◆ **Source material**:
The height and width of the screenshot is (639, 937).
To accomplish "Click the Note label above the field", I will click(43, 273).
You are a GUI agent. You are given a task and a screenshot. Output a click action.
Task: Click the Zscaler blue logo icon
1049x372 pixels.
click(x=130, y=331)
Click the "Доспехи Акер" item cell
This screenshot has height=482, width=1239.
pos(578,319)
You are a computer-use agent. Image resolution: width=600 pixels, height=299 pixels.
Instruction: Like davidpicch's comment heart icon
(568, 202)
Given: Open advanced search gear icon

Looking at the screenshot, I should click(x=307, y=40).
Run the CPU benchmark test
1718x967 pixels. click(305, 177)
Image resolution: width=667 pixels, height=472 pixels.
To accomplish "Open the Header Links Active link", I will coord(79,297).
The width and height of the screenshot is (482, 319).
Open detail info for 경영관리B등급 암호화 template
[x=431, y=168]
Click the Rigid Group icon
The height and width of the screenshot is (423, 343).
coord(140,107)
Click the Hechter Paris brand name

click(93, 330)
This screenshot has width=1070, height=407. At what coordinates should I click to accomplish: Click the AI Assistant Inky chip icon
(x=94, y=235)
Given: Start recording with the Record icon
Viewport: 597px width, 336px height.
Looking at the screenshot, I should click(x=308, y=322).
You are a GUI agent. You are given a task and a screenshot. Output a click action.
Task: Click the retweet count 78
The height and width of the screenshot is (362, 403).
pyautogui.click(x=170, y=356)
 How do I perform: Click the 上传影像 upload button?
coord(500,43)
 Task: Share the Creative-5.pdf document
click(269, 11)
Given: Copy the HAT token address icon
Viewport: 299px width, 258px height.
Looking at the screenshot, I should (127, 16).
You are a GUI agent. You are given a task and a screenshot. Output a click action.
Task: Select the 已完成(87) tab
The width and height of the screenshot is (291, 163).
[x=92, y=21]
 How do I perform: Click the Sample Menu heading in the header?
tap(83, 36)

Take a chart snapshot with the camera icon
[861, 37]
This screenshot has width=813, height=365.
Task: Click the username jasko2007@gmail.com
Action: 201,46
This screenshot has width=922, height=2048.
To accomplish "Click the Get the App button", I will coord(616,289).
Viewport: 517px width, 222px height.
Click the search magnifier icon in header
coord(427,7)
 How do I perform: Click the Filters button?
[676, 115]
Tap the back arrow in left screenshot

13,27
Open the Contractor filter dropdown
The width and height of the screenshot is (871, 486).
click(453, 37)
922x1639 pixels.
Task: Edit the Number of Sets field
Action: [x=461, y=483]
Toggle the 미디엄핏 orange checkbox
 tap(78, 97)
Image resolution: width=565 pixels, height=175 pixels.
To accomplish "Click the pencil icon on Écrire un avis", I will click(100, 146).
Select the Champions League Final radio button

◆ **Aim of the exercise**: Reproduce all of the entries above verbatim, keeping every line in its original order.

◆ **The solution**:
The height and width of the screenshot is (639, 937).
To accomplish "Click the Note label above the field", I will click(43, 273).
You are a GUI agent. You are given a task and a screenshot. Output a click action.
Task: Click the Zscaler blue logo icon
1049x372 pixels.
click(x=130, y=331)
Click the "Доспехи Акер" item cell
This screenshot has height=482, width=1239.
pos(578,319)
You are a computer-use agent. Image resolution: width=600 pixels, height=299 pixels.
Instruction: Like davidpicch's comment heart icon
(568, 202)
Given: Open advanced search gear icon

Looking at the screenshot, I should click(x=307, y=40).
Run the CPU benchmark test
1718x967 pixels. click(305, 177)
Image resolution: width=667 pixels, height=472 pixels.
To accomplish "Open the Header Links Active link", I will coord(79,297).
The width and height of the screenshot is (482, 319).
Open detail info for 경영관리B등급 암호화 template
[x=431, y=168]
Click the Rigid Group icon
The height and width of the screenshot is (423, 343).
coord(140,107)
Click the Hechter Paris brand name

click(93, 330)
This screenshot has width=1070, height=407. At what coordinates should I click to accomplish: Click the AI Assistant Inky chip icon
(x=94, y=235)
Given: Start recording with the Record icon
Viewport: 597px width, 336px height.
Looking at the screenshot, I should click(x=308, y=322).
You are a GUI agent. You are given a task and a screenshot. Output a click action.
Task: Click the retweet count 78
The height and width of the screenshot is (362, 403).
pyautogui.click(x=170, y=356)
 How do I perform: Click the 上传影像 upload button?
coord(500,43)
 Task: Share the Creative-5.pdf document
click(269, 11)
Given: Copy the HAT token address icon
Viewport: 299px width, 258px height.
Looking at the screenshot, I should (127, 16).
You are a GUI agent. You are given a task and a screenshot. Output a click action.
Task: Select the 已完成(87) tab
The width and height of the screenshot is (291, 163).
[x=92, y=21]
 How do I perform: Click the Sample Menu heading in the header?
tap(83, 36)

Take a chart snapshot with the camera icon
[861, 37]
This screenshot has width=813, height=365.
Task: Click the username jasko2007@gmail.com
Action: 201,46
This screenshot has width=922, height=2048.
To accomplish "Click the Get the App button", I will coord(616,289).
Viewport: 517px width, 222px height.
Click the search magnifier icon in header
coord(427,7)
 How do I perform: Click the Filters button?
[676, 115]
Tap the back arrow in left screenshot

13,27
Open the Contractor filter dropdown
The width and height of the screenshot is (871, 486).
click(453, 37)
922x1639 pixels.
Task: Edit the Number of Sets field
Action: [x=461, y=483]
Toggle the 미디엄핏 orange checkbox
 tap(78, 97)
Image resolution: width=565 pixels, height=175 pixels.
To accomplish "Click the pencil icon on Écrire un avis", I will click(100, 146).
Select the Champions League Final radio button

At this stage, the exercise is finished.